Back to Source: Open-Set Continual Test-Time Adaptation via Domain Compensation¶

Conference: CVPR 2026
arXiv: 2604.21772
Code: https://github.com/ekyle0522/DOCO (Available)
Area: Test-Time Adaptation / Open-Set Recognition / OOD Detection
Keywords: Test-Time Adaptation, Continual Learning, Open-Set, OOD Detection, Visual Prompt Learning

TL;DR¶

Aiming at the Open-set Continual Test-Time Adaptation (OCTTA) scenario where "continual domain drift" and "unknown novel classes" occur simultaneously, this paper proposes DOCO. The method first splits the current batch into ID-like and OOD-like subsets. It then learns a visual prompt on the ID samples to "pull" feature statistics back to the source domain.

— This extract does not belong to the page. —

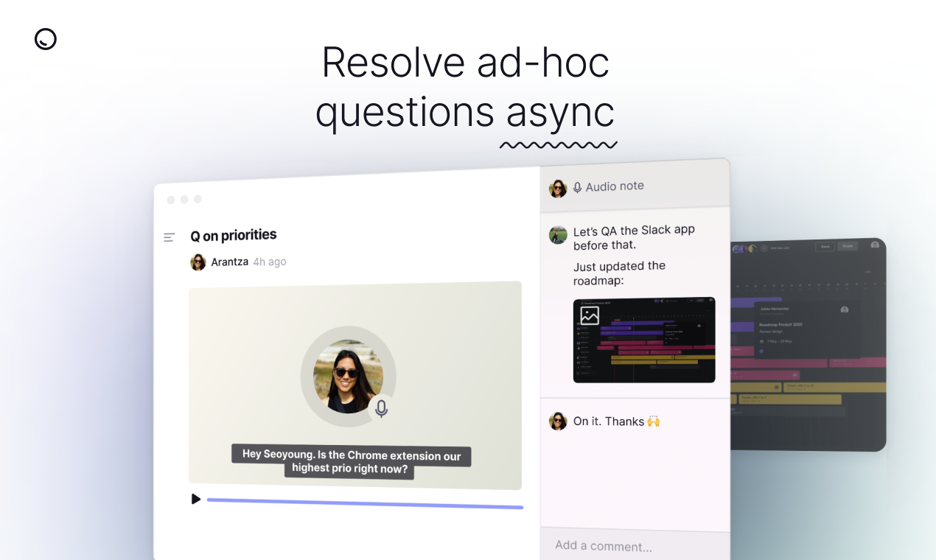Click the Arantza author name
Image resolution: width=936 pixels, height=560 pixels.
click(x=230, y=262)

Finally, this prompt is directly reused for OOD samples in the same batch to strip away their domain shift and expose their semantic novelty. This three-step closed-loop mutual assistance achieves an H-score 4.7% higher than the second-best method on ImageNet-C.

Background & Motivation¶

Background: Test-time adaptation (TTA) allows a model trained on a source domain to adapt online to domain shifts during inference using only unlabeled target data. Recent developments have followed two realistic axes: Continual TTA (CoTTA, EATA, SAR, ViDA, DPCore, etc.) to handle evolving domain streams, and Open-set TTA (OSTTA, UniEnt, STAMP, COME, etc.) to handle novel classes appearing during testing that were not seen during training.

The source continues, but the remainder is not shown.